Directions for this task | Line by line, repeat all the material exactly as it appears.
═════ Data shown ═════
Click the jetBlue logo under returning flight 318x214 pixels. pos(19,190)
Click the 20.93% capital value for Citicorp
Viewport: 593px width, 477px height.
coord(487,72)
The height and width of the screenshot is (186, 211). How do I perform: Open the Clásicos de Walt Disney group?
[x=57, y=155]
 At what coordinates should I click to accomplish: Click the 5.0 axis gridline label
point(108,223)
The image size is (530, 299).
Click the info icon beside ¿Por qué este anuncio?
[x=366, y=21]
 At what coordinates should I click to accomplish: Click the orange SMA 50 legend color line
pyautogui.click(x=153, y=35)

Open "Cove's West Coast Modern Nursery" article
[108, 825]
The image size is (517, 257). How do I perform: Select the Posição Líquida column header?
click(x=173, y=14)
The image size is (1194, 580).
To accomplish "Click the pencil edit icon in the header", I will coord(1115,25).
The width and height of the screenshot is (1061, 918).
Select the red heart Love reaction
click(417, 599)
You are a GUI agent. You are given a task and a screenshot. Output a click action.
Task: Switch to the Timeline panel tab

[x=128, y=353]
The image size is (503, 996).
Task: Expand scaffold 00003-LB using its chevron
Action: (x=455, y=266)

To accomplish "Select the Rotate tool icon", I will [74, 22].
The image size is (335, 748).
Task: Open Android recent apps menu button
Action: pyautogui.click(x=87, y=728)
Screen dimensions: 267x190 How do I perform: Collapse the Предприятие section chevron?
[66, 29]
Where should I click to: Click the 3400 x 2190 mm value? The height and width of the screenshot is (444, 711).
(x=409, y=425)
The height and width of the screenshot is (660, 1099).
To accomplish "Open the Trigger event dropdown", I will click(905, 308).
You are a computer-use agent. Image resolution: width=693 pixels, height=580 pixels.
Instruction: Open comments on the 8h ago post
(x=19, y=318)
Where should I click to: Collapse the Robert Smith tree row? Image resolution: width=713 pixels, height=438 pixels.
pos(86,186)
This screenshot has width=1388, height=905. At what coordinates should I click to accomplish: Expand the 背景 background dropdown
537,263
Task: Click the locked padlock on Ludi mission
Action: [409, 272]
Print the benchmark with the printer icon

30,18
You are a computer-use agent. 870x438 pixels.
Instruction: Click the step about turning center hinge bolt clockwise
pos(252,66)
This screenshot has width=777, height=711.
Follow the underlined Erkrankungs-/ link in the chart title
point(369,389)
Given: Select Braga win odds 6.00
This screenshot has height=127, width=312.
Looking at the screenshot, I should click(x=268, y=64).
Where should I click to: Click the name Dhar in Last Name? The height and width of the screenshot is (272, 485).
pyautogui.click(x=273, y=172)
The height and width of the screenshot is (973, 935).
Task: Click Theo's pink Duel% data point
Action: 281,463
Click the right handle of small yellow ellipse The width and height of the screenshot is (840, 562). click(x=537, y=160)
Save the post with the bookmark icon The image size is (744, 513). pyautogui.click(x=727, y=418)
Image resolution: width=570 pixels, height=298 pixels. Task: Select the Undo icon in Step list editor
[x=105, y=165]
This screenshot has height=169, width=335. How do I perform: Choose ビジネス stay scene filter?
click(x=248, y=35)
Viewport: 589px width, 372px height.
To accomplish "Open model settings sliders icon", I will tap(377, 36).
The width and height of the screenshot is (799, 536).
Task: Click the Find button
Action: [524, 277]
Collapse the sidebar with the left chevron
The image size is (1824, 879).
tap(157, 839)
═════
Solution to this exercise |
Click the jetBlue logo under returning flight 318x214 pixels. pos(19,190)
Click the 20.93% capital value for Citicorp
Viewport: 593px width, 477px height.
coord(487,72)
The height and width of the screenshot is (186, 211). How do I perform: Open the Clásicos de Walt Disney group?
[x=57, y=155]
 At what coordinates should I click to accomplish: Click the 5.0 axis gridline label
point(108,223)
The image size is (530, 299).
Click the info icon beside ¿Por qué este anuncio?
[x=366, y=21]
 At what coordinates should I click to accomplish: Click the orange SMA 50 legend color line
pyautogui.click(x=153, y=35)

Open "Cove's West Coast Modern Nursery" article
[108, 825]
The image size is (517, 257). How do I perform: Select the Posição Líquida column header?
click(x=173, y=14)
The image size is (1194, 580).
To accomplish "Click the pencil edit icon in the header", I will coord(1115,25).
The width and height of the screenshot is (1061, 918).
Select the red heart Love reaction
click(417, 599)
You are a GUI agent. You are given a task and a screenshot. Output a click action.
Task: Switch to the Timeline panel tab

[x=128, y=353]
The image size is (503, 996).
Task: Expand scaffold 00003-LB using its chevron
Action: (x=455, y=266)

To accomplish "Select the Rotate tool icon", I will [74, 22].
The image size is (335, 748).
Task: Open Android recent apps menu button
Action: pyautogui.click(x=87, y=728)
Screen dimensions: 267x190 How do I perform: Collapse the Предприятие section chevron?
[66, 29]
Where should I click to: Click the 3400 x 2190 mm value? The height and width of the screenshot is (444, 711).
(x=409, y=425)
The height and width of the screenshot is (660, 1099).
To accomplish "Open the Trigger event dropdown", I will click(905, 308).
You are a computer-use agent. Image resolution: width=693 pixels, height=580 pixels.
Instruction: Open comments on the 8h ago post
(x=19, y=318)
Where should I click to: Collapse the Robert Smith tree row? Image resolution: width=713 pixels, height=438 pixels.
pos(86,186)
This screenshot has width=1388, height=905. At what coordinates should I click to accomplish: Expand the 背景 background dropdown
537,263
Task: Click the locked padlock on Ludi mission
Action: [409, 272]
Print the benchmark with the printer icon

30,18
You are a computer-use agent. 870x438 pixels.
Instruction: Click the step about turning center hinge bolt clockwise
pos(252,66)
This screenshot has width=777, height=711.
Follow the underlined Erkrankungs-/ link in the chart title
point(369,389)
Given: Select Braga win odds 6.00
This screenshot has height=127, width=312.
Looking at the screenshot, I should click(x=268, y=64).
Where should I click to: Click the name Dhar in Last Name? The height and width of the screenshot is (272, 485).
pyautogui.click(x=273, y=172)
The height and width of the screenshot is (973, 935).
Task: Click Theo's pink Duel% data point
Action: 281,463
Click the right handle of small yellow ellipse The width and height of the screenshot is (840, 562). click(x=537, y=160)
Save the post with the bookmark icon The image size is (744, 513). pyautogui.click(x=727, y=418)
Image resolution: width=570 pixels, height=298 pixels. Task: Select the Undo icon in Step list editor
[x=105, y=165]
This screenshot has height=169, width=335. How do I perform: Choose ビジネス stay scene filter?
click(x=248, y=35)
Viewport: 589px width, 372px height.
To accomplish "Open model settings sliders icon", I will tap(377, 36).
The width and height of the screenshot is (799, 536).
Task: Click the Find button
Action: [524, 277]
Collapse the sidebar with the left chevron
The image size is (1824, 879).
tap(157, 839)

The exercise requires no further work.